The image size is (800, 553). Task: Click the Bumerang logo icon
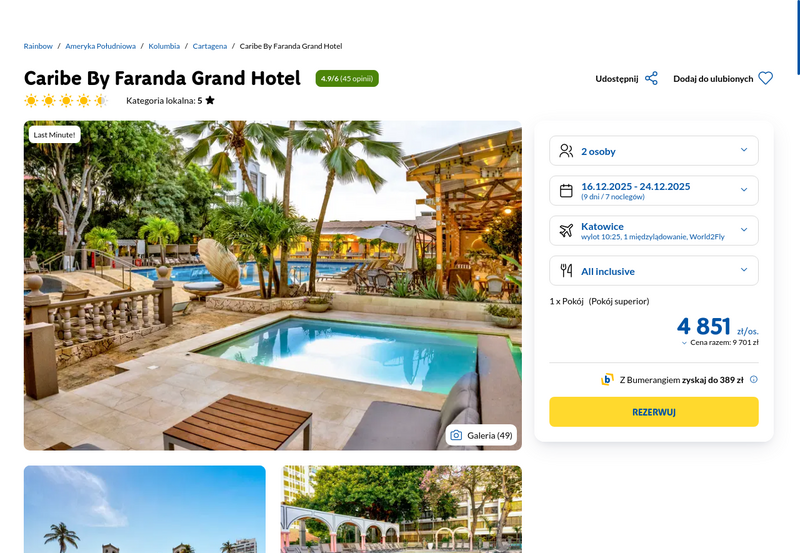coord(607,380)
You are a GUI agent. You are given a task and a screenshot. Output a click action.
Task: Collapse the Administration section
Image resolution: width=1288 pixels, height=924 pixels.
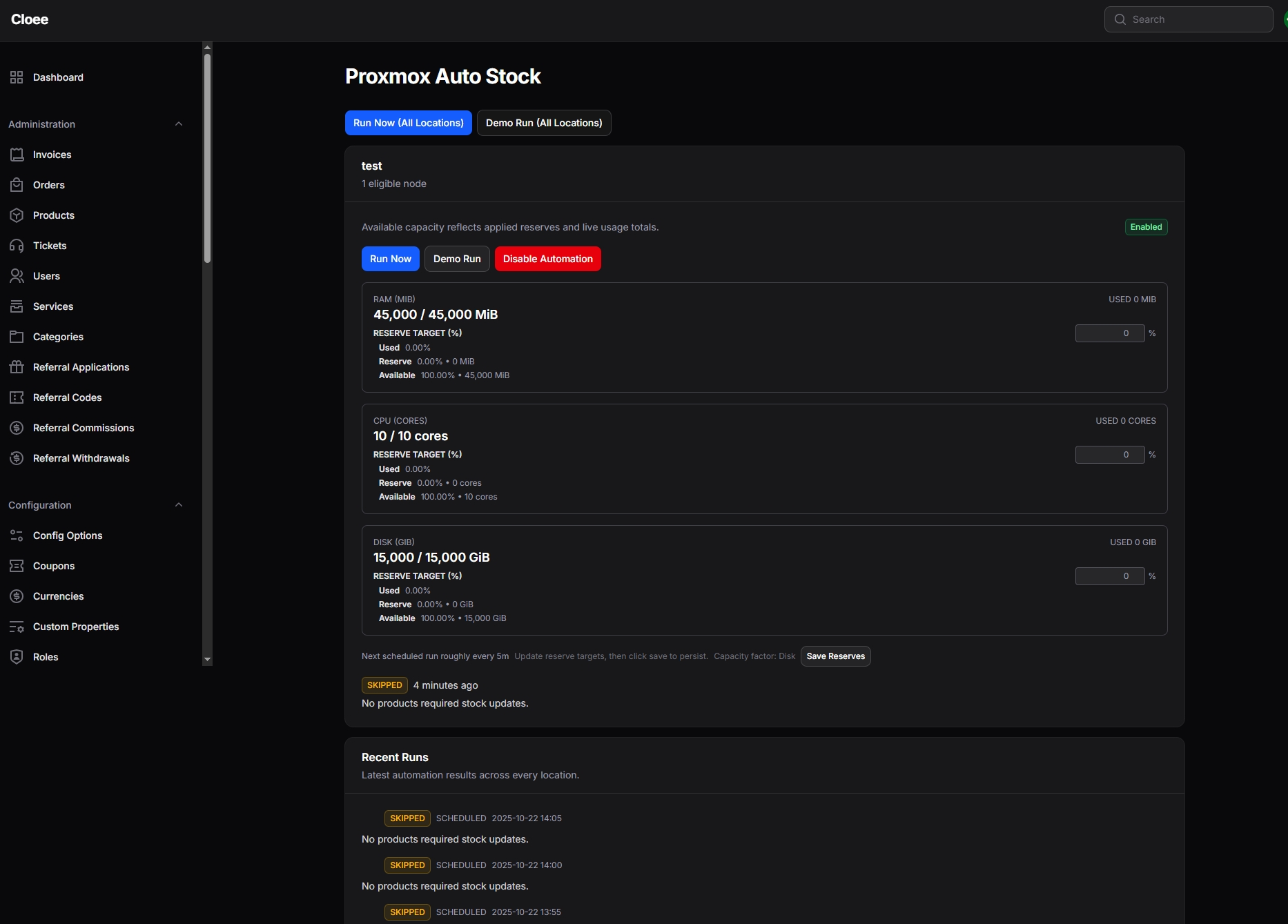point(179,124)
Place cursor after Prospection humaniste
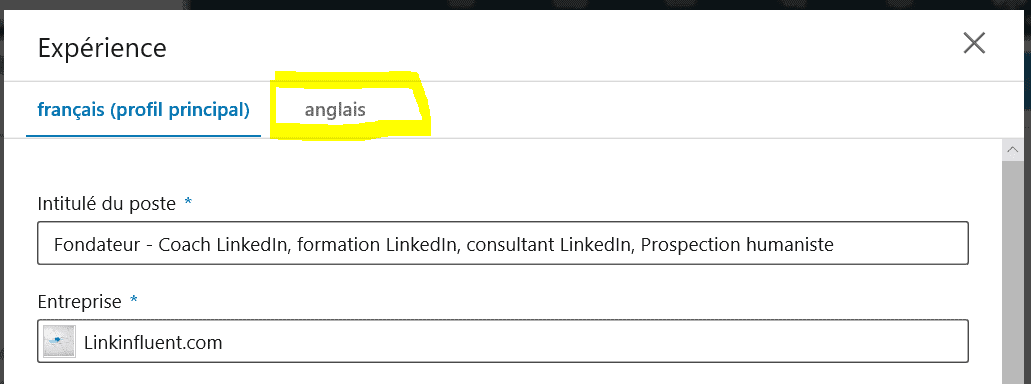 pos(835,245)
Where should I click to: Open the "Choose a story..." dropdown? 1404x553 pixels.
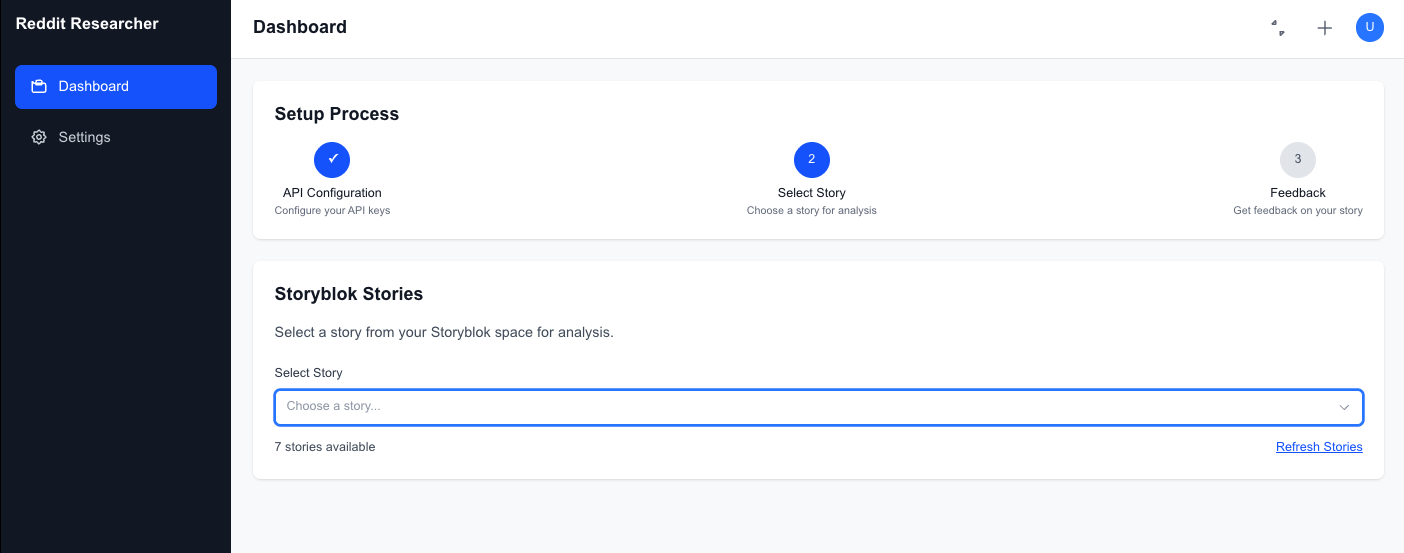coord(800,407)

* * *

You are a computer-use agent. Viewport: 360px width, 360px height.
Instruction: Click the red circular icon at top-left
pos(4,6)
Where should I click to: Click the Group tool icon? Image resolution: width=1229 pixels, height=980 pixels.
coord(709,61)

Assigned task: Within the entries above, give again exactly the lines starting at the one that contains "The image size" and ending at the one that contains "Task: Collapse the Administration section", leaving out the pictures.

Finished task:
The image size is (800, 553). Task: Click the Bumerang logo icon
coord(607,380)
You are a GUI agent. You are given a task and a screenshot. Output a click action.
Task: Collapse the Administration section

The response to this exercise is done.